## TASK REQUIREMENTS
Below are entries; copy exactly, and only, the lines from the one containing "You are a GUI" through their final line, leaving out pictures.

## MATERIAL FOR THIS TASK
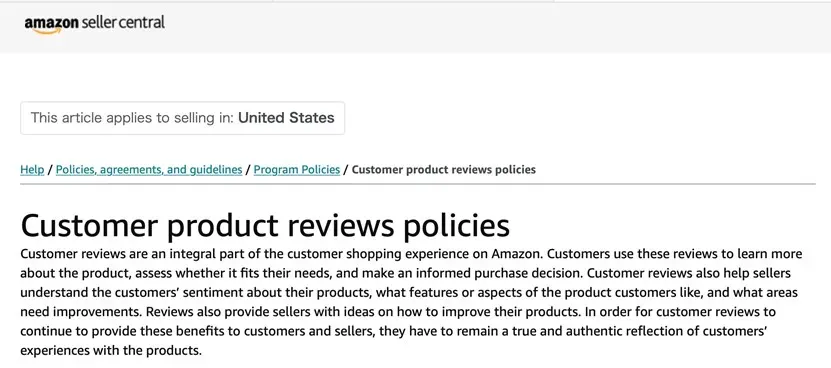
Task: Click "This article applies to selling in" label
Action: tap(132, 118)
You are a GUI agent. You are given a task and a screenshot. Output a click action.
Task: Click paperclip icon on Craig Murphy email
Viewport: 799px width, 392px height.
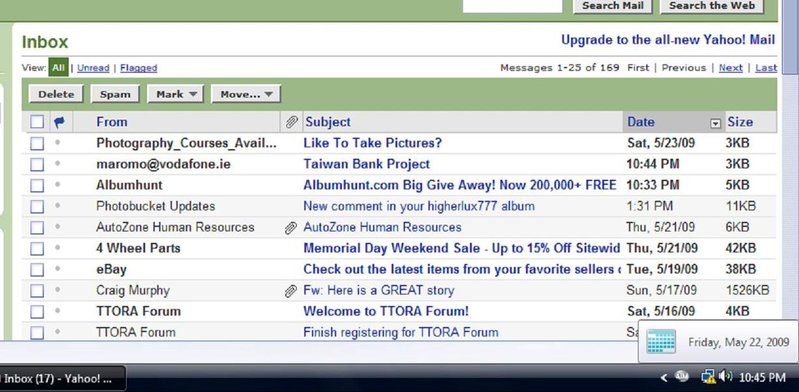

## FINISHED EXERCISE
You are a GUI agent. You are given a task and a screenshot. Output a click action.
Task: Click paperclip icon on Craig Murphy email
Viewport: 799px width, 392px height.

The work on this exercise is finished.